Pertama, kita bisa mengacu pada Michel Foucault dan konsepnya tentang Power and Knowledge. Foucault menyatakan bahwa kekuasaan modern tidak lagi bekerja secara represif seperti di era feodal, tapi bekerja melalui normalisasi: menciptakan kebenaran sendiri, membentuk pengetahuan sendiri, dan mengatur apa yang boleh dan tidak boleh dipikirkan.
Dalam konteks Indonesia, ini berarti hukum bisa direkayasa agar tampak adil, sementara sejatinya tunduk pada kekuasaan. Hukum menjadi instrumen bukan untuk menertibkan kekuasaan, tapi untuk melayani kepentingan elite yang mengendalikan narasi.
Kedua, kita bisa belajar dari Antonio Gramsci, terutama konsepnya tentang hegemonic crisis. Menurut Gramsci, krisis terjadi ketika kelas penguasa tak lagi mampu meyakinkan rakyat bahwa mereka layak memimpin. Mereka kehilangan consent, sehingga terpaksa mempertahankan kendali lewat coercion.
Ini menjelaskan mengapa demokrasi kita tetap menggelar pemilu, tapi rakyat makin apatis. Karena hasilnya sudah bisa ditebak. Karena “wakil rakyat” tak lagi mewakili suara rakyat, tapi hanya memperpanjang nafas kekuasaan yang status quo.

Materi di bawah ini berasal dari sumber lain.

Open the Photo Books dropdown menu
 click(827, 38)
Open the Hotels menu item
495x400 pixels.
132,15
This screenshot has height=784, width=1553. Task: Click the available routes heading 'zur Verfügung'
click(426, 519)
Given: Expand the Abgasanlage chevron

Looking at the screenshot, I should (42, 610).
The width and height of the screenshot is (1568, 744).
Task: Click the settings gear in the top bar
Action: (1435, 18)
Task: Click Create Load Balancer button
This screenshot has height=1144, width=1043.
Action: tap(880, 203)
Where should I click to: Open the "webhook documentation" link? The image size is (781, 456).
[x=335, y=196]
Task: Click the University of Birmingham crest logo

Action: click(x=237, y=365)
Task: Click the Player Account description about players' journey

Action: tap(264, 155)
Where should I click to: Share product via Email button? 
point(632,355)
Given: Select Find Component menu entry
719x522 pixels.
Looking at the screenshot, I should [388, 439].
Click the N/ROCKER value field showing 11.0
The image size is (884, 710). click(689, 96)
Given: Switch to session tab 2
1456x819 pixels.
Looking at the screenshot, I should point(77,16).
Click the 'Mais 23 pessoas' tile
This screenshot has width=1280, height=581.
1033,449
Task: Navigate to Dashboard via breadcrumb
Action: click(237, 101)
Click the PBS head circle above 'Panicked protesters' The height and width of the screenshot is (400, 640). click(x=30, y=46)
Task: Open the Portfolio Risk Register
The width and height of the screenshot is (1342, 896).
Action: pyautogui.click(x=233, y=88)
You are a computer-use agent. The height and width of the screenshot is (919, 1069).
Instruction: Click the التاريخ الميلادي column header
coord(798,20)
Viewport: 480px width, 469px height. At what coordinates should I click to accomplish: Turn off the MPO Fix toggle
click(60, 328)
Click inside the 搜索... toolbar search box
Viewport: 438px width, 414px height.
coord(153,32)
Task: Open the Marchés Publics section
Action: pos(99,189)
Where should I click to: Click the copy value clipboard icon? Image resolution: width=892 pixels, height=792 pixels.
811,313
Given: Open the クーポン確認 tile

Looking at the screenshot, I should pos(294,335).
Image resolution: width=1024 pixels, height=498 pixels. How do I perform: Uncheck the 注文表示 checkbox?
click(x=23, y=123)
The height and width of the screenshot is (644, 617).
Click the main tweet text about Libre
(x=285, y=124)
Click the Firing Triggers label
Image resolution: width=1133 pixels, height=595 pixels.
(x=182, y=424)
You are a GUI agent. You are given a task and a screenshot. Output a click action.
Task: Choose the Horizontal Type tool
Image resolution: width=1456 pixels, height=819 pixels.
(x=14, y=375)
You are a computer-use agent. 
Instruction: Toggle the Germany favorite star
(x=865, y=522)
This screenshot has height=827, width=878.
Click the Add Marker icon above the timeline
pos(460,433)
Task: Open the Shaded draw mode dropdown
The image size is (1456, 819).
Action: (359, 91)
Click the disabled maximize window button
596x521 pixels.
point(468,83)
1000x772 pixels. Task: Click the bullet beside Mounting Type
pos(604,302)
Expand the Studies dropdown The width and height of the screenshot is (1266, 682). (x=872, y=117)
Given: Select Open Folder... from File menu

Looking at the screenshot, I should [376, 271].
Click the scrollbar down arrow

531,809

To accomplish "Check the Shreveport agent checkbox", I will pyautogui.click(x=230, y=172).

Ketiga, kita bisa melihat teori dari Francis Fukuyama soal political decay. Dalam bukunya Political Order and Political Decay, Fukuyama menjelaskan bahwa sistem politik bisa membusuk bukan karena revolusi, tapi karena stagnasi. Institusi yang dulu progresif bisa menjadi disfungsi saat birokrasi kehilangan kapabilitas dan elite hanya sibuk mempertahankan jaringan patronase.
Inilah yang terjadi di Indonesia: lembaga tinggi negara menjadi ruang tawar-menawar. Hukum bukan lagi soal benar atau salah, tapi soal siapa yang duduk di kursi kekuasaan.
Ketiga tokoh ini—Foucault, Gramsci, dan Fukuyama—memberikan kita kerangka untuk memahami bahwa yang dihadapi Mahfud bukan semata-mata soal aktor politik yang salah urus. Tapi soal sistem yang membiarkan ketidakadilan menjadi norma. Sistem yang terlalu sibuk melayani elite sampai lupa pada rakyat.
Jalan Terjal Pemulihan dan Tantangan Prabowo
Mahfud MD tidak sedang meramal kiamat. Ia sedang memberikan wake-up call terakhir sebelum semuanya terlambat. Karena menurutnya, jika kerusakan ini dibiarkan, maka kita akan mengalami kehancuran sistemik yang tak bisa dipulihkan bahkan dalam 25 tahun ke depan. Pertanyaannya: apakah pemerintahan Prabowo siap mendengar?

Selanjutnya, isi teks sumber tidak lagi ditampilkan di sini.